#### TEXTAUSZUG ####

Schreckliches Ende einer langen Reise
Opfer von Thurrock waren chinesischer Herkunft – Schlepper verunsichern Flüchtlinge mit Angstparolen
LONDON - Am Tag nach dem Fund des Lastwagens in Thurrock haben die Ermittlungsbehörden erste Einzelheiten über die Opfer bekannt gegeben. Demnach handelt es sich bei den 39 Toten – 31 Männer und acht Frauen – um chinesische Staatsbürger. Offiziell wird zur Todesursache nichts gesagt; die Menschen dürften aber in dem Container, dessen Temperatur auf 25 Grad Minus gesenkt werden kann, erstickt oder erfroren sein.

#### MATERIAL ZUR AUFGABE ####

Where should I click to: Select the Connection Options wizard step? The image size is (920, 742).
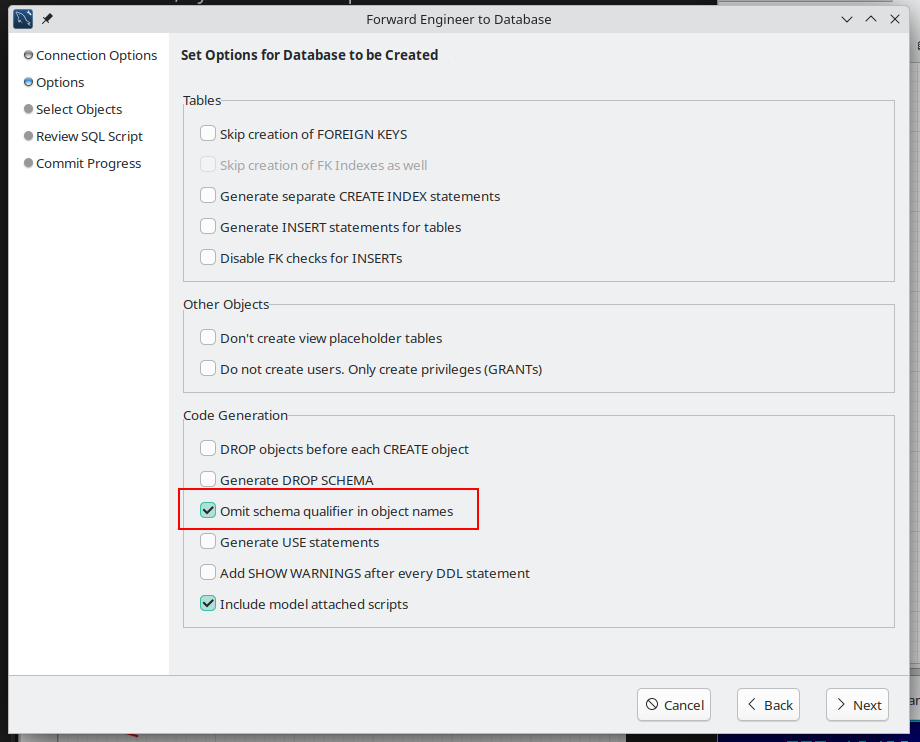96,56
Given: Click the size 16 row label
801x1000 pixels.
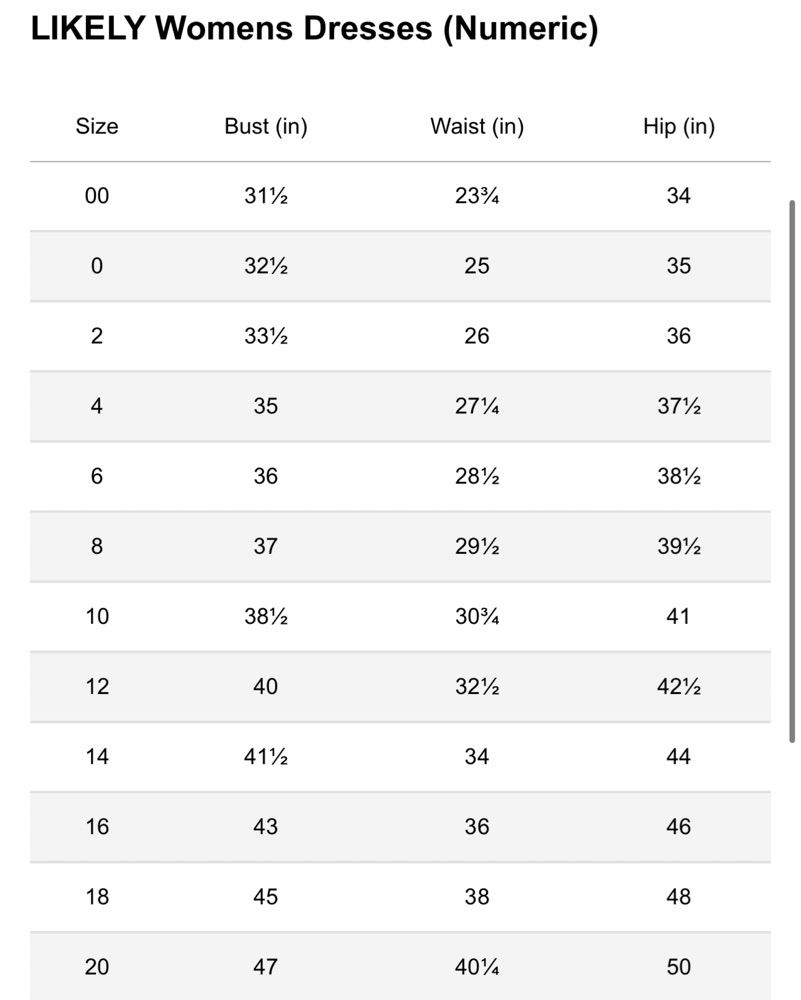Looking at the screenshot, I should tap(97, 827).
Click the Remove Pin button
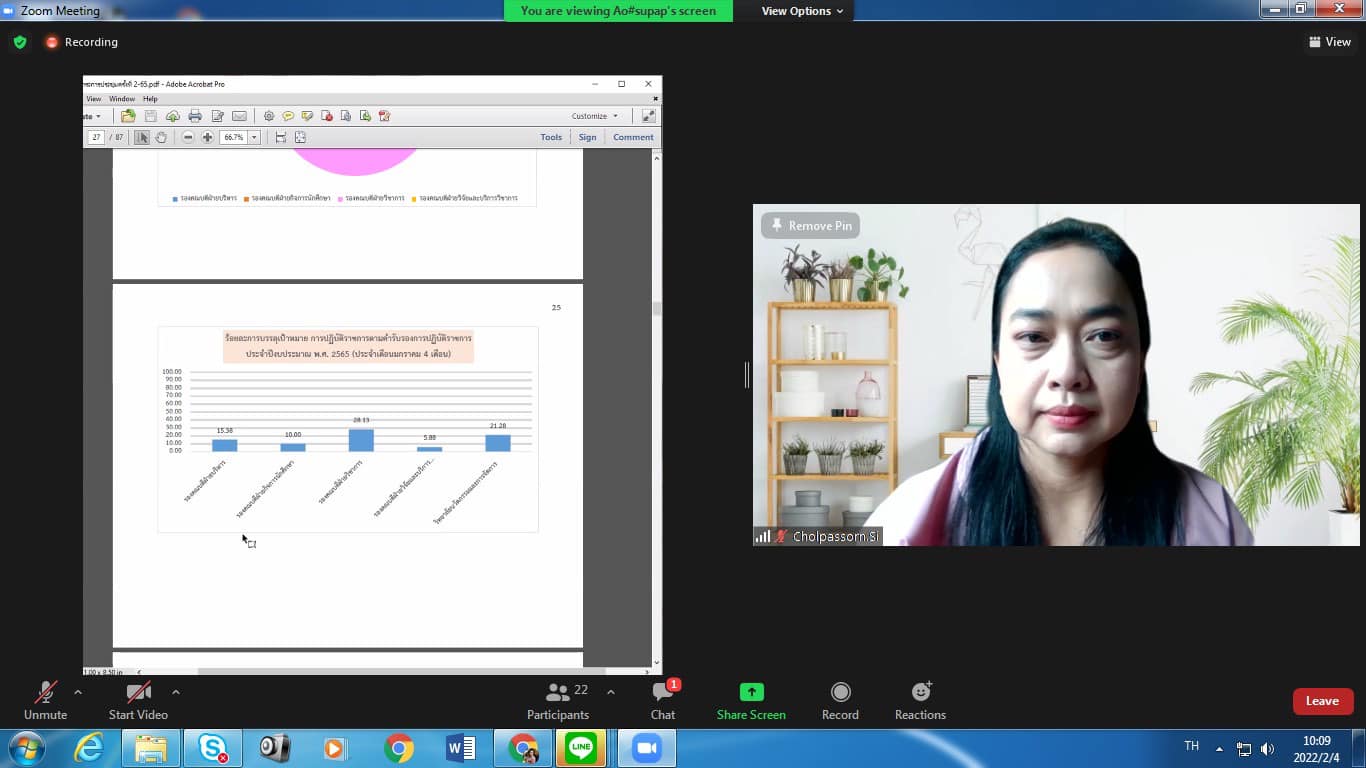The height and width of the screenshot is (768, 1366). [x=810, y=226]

####

> _AUFGABE 1_: Stimmen die folgenden Aussagen mit dem Textauszug überein? Antworte jeweils mit Ja oder Nein und zitiere die entscheidenden Worte wörtlich. (a) Unter den 39 Toten waren acht Frauen. (b) Die Behörden haben die Todesursache offiziell bekannt gegeben. (c) Die Temperatur im Container lässt sich auf 25 Grad Minus senken.
> _AUFGABE 2_: Extrahiere jede Zeile, in der das Wort „size“ vorkommt. Groß- und Kleinschreibung zählt.
Der Textauszug und die Zeilen haben inhaltlich nichts miteinander zu tun.

> _LÖSUNG 1_:
(a) Ja: „31 Männer und acht Frauen“
(b) Nein: „Offiziell wird zur Todesursache nichts gesagt“
(c) Ja: „dessen Temperatur auf 25 Grad Minus gesenkt werden kann“

> _LÖSUNG 2_:
Where should I click to: Select the Connection Options wizard step? The image size is (920, 742).
Given: Click the size 16 row label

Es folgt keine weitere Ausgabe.